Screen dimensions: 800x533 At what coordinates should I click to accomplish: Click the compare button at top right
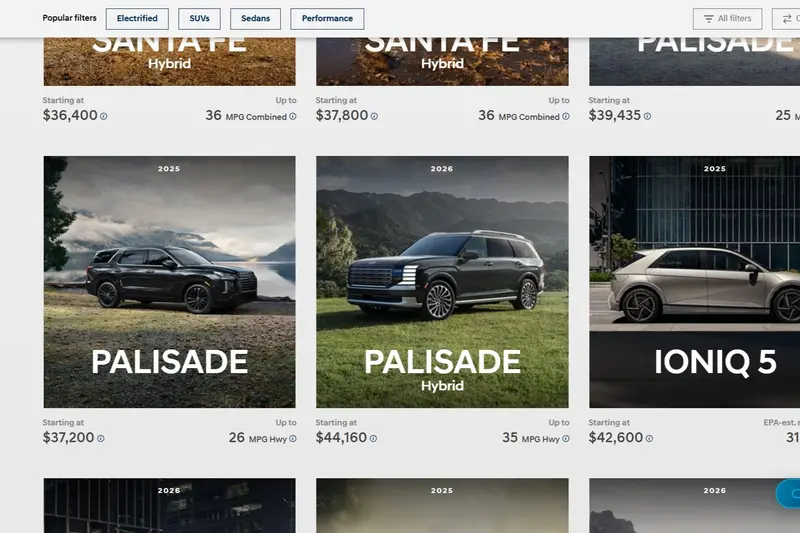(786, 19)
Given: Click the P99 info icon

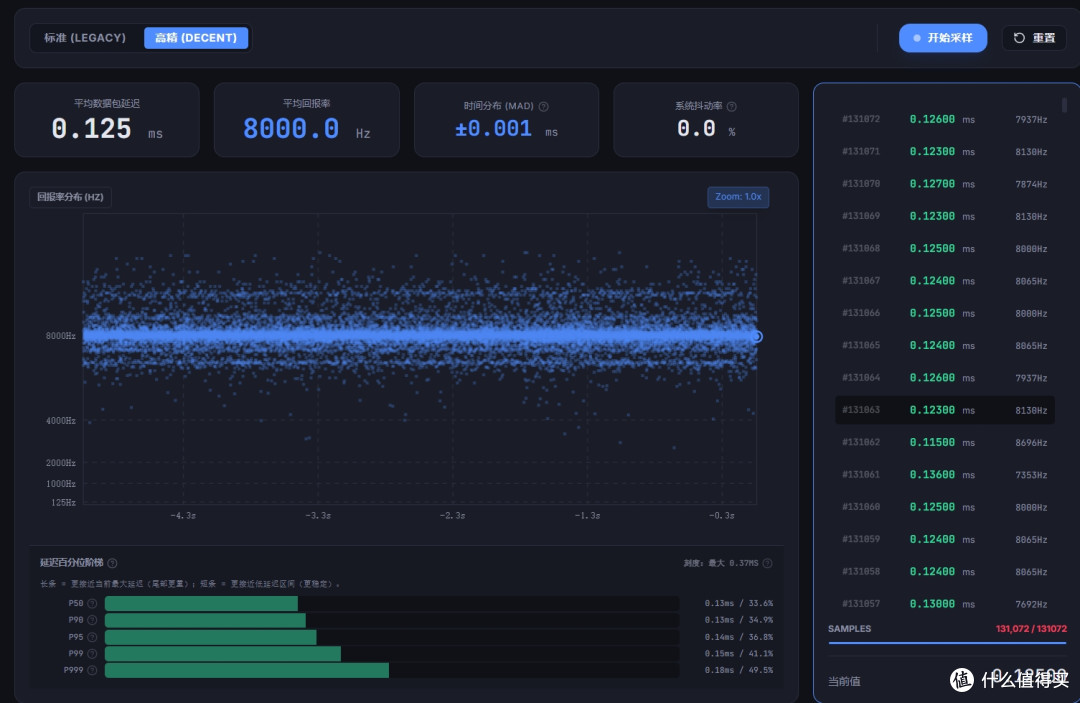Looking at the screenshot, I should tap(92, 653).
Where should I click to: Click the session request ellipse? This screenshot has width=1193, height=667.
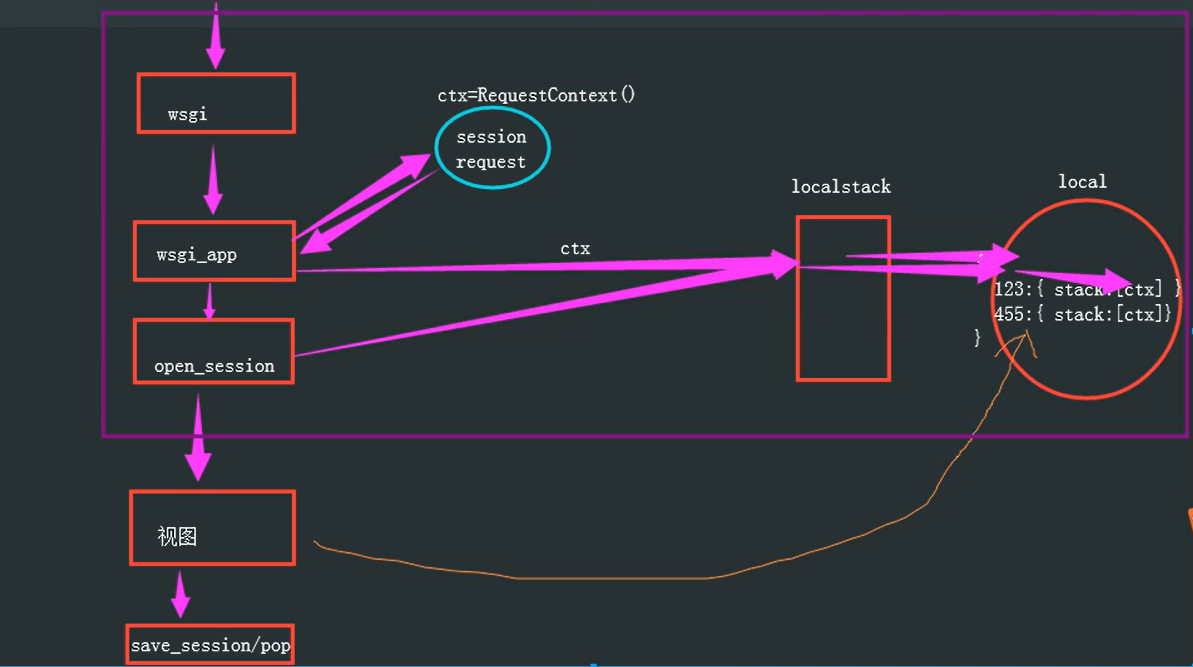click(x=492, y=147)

========

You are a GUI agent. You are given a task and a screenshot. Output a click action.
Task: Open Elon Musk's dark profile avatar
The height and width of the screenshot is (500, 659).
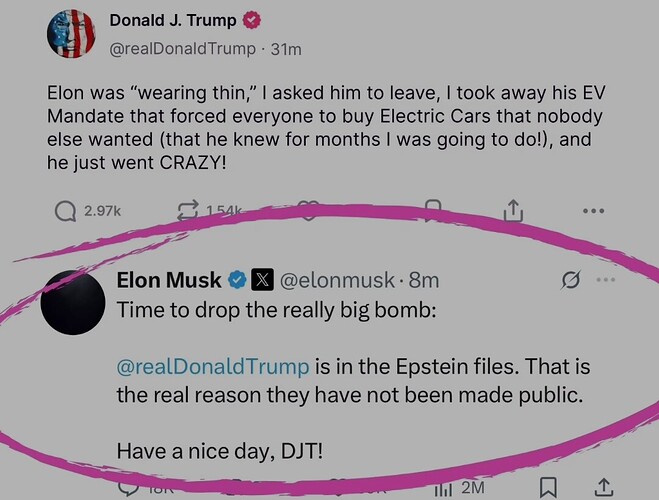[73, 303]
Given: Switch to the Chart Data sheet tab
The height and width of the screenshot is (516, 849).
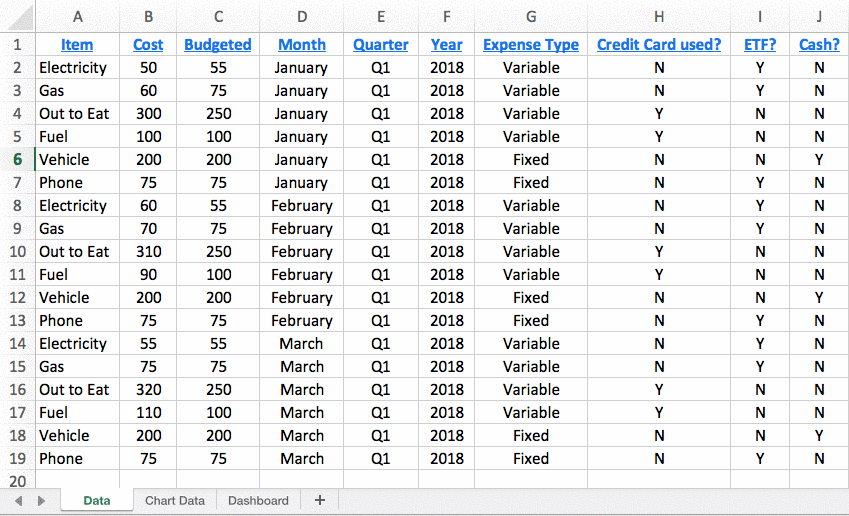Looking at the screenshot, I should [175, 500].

========

What is required> Please rewrite the material starting with the line containing "Given: Switch to the Chart Data sheet tab" and going on through the line containing "Looking at the screenshot, I should [175, 500].", replacing "Chart Data" with "Sales Data" and leaving everything else unchanged. Omit the pictures from your answer.

Written response>
Given: Switch to the Sales Data sheet tab
The height and width of the screenshot is (516, 849).
Looking at the screenshot, I should [175, 500].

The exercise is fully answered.